Come tutte le famiglie di emigrati, quando tornavamo nelle nostre terre di origine compivamo dei rituali fissi, ed uno di questi era la visita al Cansiglio e ai Laghi di Misurina e Santa Croce. Le parole di Giustino mi hanno aperto una finestra su un mondo che dovevo approfondire, e questa mi porta direttamente al cuore di Venezia.

La storia della Repubblica è affascinante e centinaia di circostanze avverse hanno contribuito a creare una delle città più magiche del mondo. Per secoli la potenza navale di Venezia ha dominato il mediterraneo orientale e tutti i traffici con l’Asia. Ma come ha potuto una piccola città insulare diventare il centro vitale di scambi commerciali per così lungo tempo?

Un segreto è stato sicuramente la capacità industriale dell’Arsenale, il luogo dove si realizzavano le imbarcazioni, e l’altro nella coltivazione intelligente delle foreste da cui proveniva il legname per realizzare queste imbarcazioni e per tutti gli altri usi urbani (dalle fondazioni delle case all’alimentazione delle fornaci del vetro).

La coltivazione dei boschi nel triveneto inizia intorno al 1200 circa e per quanto riguarda il Cansiglio, dal 1548 la Repubblica di Venezia nominò un Capitano Forestale per la sua gestione che monitorava ogni singola specie del bosco.

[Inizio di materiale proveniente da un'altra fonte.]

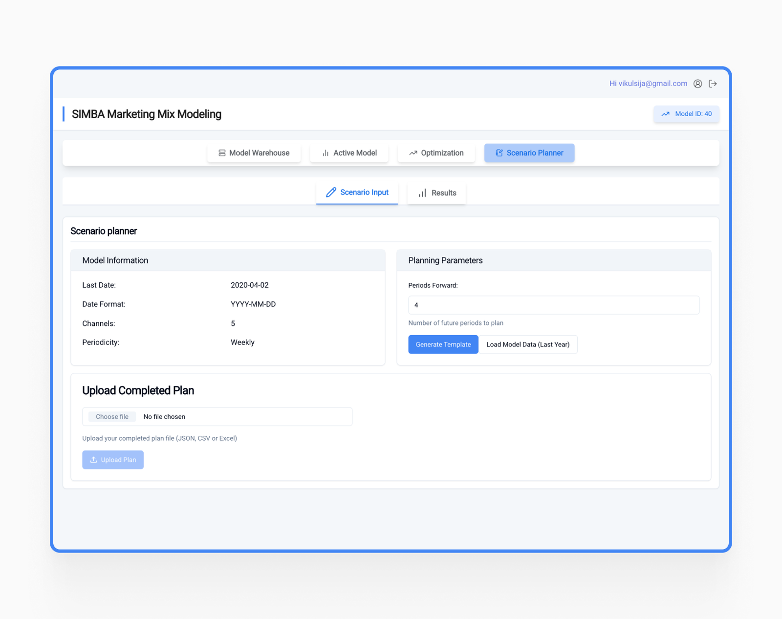Click the Active Model bar chart icon
This screenshot has height=619, width=782.
coord(326,153)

L’altezza, la linearità e l’assenza di nodi dei grandi alberi di faggio che crescono su questi terreni carsici erano ottimali per i remi delle galee veneziane (lunghi più di 10 metri) ed erano uno dei segreti della potenza e velocità delle navi della Repubblica.

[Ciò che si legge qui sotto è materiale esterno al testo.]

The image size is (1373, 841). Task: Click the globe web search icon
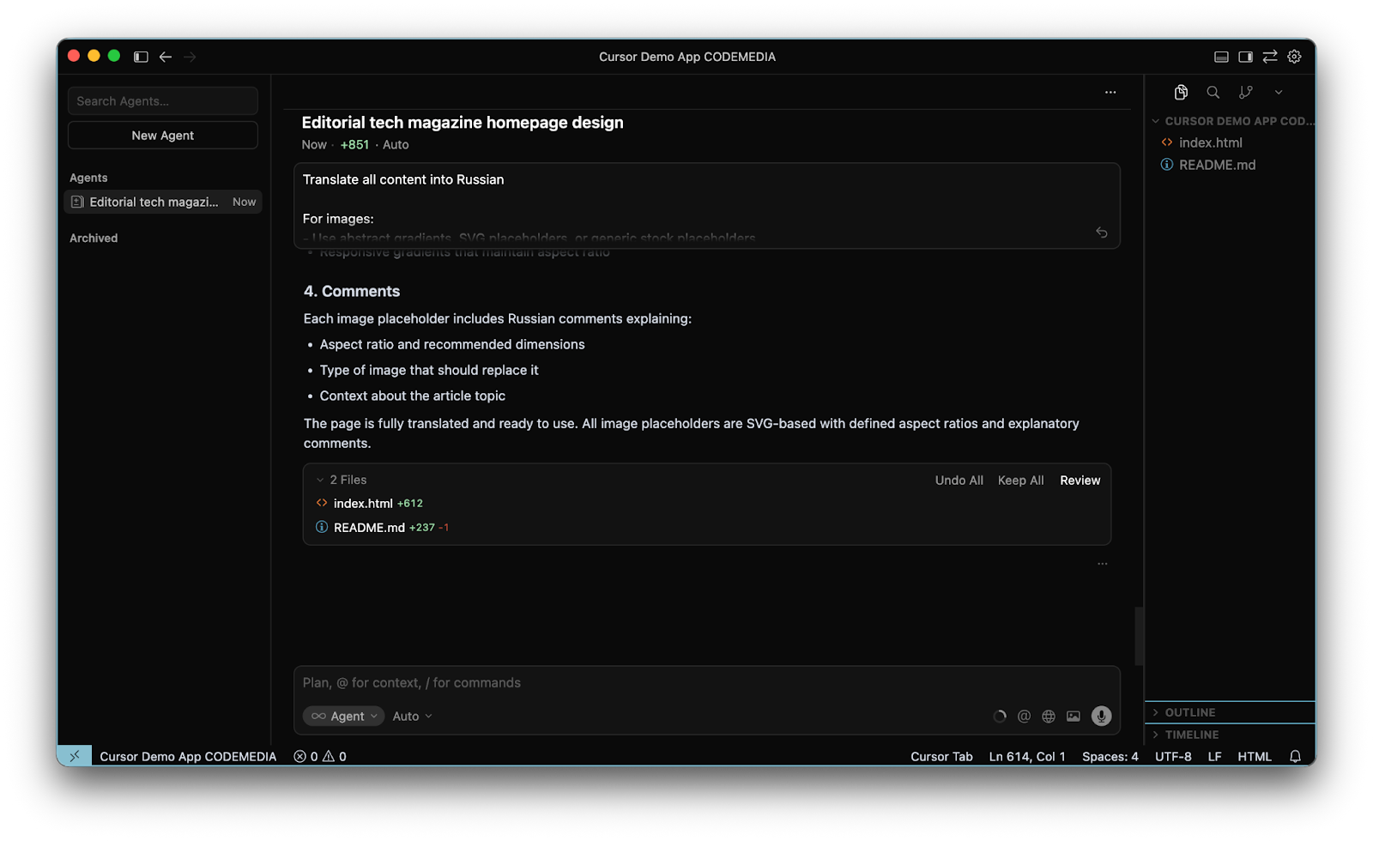1048,716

Forse anche fra i segreti della vittoria sui Turchi a Lepanto per il controllo delle rotte verso oriente.

Il Capitano Forestale del Cansiglio doveva annotare l'età di ogni albero e fare una previsione del suo taglio punendo severamente tutti i trasgressori. Il ruolo della foresta era così importante che per legge la figlia del guardaboschi del Cansiglio, pur non appartenendo alla nobiltà, poteva sposarsi con un membro dell'aristocrazia veneziana.

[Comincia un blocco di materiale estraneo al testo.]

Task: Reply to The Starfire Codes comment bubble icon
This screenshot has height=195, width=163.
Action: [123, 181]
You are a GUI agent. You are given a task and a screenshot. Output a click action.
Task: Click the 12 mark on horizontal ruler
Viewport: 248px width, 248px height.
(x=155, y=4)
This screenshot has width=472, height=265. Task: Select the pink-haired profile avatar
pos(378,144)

La corporazione dei “remeri”, poi, coloro che trasformavano i tronchi in insuperabili remi, era una delle più importanti di Venezia. Fu sciolta solo da Napoleone, ed ancora i discendenti degli artigiani realizzano le gondole ed i remi secondo le antiche tradizioni veneziane.

Gli artigiani veneti che usano il legno del Cansiglio raccontano in modo originale una parte della storia di Venezia e la fanno conoscere anche a chi passa sui canali per trascorrere un week end romantico senza domandarsi come è potuto avvenire il miracolo della potenza di una città nata per incanto su qualche isola della laguna.